JS: He was the living embodiment of the time period —debauchery, excess, fun. He was a flamboyant, obviously gay figure, but it was never overtly spoken of in the press. There was nothing in his work, except for “La Cage aux Folles” much later that would suggest he was interested in gay themes. But the gay sensibility found its way into his work.

PSL: Yet he kept his homosexuality concealed in a way.

JS: He never talked about being gay in interviews. He embodied a sexual freedom and being in touch with his own sexuality after many years of being very uncomfortable with it, but I was surprised by the disconnect — that you could be gay and outrageous in private and in public you couldn’t really talk about it. Like Paul Lynde, Liberace, and Merv Griffin, it was never really discussed.
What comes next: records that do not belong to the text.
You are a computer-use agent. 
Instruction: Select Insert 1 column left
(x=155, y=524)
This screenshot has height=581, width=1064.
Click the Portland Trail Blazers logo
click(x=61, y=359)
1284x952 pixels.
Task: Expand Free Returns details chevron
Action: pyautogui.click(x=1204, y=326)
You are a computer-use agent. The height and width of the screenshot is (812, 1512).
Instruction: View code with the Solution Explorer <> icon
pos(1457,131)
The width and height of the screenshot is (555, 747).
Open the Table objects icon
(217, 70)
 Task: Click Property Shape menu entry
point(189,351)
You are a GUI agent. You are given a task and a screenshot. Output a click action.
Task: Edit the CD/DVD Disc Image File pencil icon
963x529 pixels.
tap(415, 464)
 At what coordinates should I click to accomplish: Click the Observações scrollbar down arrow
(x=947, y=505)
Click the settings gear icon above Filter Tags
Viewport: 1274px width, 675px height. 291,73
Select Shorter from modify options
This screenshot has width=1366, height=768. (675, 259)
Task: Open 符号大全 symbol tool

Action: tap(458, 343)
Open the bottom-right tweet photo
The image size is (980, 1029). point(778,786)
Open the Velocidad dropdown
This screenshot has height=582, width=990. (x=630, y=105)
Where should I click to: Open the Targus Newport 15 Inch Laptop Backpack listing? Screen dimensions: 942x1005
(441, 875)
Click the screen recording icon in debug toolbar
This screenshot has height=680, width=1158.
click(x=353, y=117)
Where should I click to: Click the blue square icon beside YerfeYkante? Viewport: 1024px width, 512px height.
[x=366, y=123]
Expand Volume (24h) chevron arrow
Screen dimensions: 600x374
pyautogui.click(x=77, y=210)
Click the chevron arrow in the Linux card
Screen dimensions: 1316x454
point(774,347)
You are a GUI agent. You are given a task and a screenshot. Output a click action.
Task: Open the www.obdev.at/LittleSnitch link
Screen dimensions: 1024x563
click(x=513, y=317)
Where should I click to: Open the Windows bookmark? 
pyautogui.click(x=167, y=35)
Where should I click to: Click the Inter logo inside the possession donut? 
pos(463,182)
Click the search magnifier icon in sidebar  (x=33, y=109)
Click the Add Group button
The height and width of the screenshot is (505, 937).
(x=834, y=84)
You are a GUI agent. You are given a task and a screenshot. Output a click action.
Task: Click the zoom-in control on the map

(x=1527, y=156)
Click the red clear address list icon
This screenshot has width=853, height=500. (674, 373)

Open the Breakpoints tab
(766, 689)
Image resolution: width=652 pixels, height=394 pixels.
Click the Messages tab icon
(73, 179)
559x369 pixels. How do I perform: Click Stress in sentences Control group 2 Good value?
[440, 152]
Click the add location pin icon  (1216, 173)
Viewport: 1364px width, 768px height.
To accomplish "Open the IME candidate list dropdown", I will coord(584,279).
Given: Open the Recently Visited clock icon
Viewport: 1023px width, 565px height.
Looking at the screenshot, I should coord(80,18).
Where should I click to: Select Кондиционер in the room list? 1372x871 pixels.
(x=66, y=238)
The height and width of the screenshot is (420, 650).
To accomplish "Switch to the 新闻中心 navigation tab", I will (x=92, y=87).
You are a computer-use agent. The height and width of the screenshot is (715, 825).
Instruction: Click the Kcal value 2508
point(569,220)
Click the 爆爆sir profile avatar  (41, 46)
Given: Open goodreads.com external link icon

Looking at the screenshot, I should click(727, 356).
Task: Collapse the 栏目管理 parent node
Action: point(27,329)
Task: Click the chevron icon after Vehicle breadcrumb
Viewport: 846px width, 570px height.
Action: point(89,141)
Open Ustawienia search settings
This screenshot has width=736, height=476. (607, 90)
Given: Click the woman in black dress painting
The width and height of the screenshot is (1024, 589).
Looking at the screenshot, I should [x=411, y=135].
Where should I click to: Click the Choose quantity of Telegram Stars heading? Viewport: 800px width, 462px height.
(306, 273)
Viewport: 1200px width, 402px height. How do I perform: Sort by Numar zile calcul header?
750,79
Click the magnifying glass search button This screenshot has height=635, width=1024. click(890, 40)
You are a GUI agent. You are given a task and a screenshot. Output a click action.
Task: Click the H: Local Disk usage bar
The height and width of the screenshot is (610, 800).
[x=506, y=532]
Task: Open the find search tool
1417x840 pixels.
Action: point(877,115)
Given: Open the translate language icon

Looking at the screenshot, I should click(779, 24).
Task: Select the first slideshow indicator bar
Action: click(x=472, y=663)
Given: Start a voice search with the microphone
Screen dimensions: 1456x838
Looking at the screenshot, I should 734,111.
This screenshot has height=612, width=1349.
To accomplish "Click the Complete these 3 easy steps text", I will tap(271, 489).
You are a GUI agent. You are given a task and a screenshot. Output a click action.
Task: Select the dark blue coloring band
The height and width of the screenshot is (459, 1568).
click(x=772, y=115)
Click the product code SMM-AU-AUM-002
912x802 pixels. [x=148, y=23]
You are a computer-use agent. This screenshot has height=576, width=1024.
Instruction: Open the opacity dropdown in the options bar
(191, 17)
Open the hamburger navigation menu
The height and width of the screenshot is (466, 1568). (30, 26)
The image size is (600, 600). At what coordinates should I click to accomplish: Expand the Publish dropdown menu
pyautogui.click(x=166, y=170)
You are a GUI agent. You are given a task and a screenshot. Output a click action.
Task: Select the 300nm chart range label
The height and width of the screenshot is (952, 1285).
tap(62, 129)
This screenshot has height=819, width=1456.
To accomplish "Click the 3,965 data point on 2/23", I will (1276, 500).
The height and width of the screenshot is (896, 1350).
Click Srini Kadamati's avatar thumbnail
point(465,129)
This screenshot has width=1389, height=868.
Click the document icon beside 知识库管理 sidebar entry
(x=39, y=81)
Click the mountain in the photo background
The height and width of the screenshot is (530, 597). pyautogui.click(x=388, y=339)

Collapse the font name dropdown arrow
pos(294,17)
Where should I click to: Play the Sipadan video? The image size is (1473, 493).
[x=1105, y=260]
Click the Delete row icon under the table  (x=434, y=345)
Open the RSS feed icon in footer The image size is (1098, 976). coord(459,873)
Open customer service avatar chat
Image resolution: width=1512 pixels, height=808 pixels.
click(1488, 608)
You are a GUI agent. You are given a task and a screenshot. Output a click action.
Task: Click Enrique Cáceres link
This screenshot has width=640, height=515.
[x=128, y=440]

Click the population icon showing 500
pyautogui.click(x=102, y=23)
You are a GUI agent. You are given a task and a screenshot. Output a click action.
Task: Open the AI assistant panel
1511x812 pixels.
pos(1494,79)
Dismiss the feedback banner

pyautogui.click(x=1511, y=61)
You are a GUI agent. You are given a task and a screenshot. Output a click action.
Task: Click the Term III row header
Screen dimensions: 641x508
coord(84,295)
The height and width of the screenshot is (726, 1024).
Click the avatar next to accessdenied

See related post: Sex, Lies and Silver Lake

PSL: Beyond finding archival footage, what other means of research did you conduct?

Jeffrey Schwarz: We interviewed 50 to 60 people for the movie from all walks of life — people who worked with him, people who were friends with him. Fans. Reporters. Everybody brought something different to the table. A lot of people talk about how Allan was not comfortable in his own skin. He struggled with his weight. He was not at ease with himself physically.

thefabulousallancarr

PSL: And most people are not aware of that he battled depression.

JS: Now, they may have called it bi-polar. I don’t think he was particularly introspective or that he sat down and talked about things with a shrink or anything. But his friends talked about his mood swings, his drug use, his eating, his problems in relationships. His relationships were on his own terms, and mostly with younger guys. His friends really revealed what was going on behind the scenes — when the party ended and he was all alone. It was very moving to me.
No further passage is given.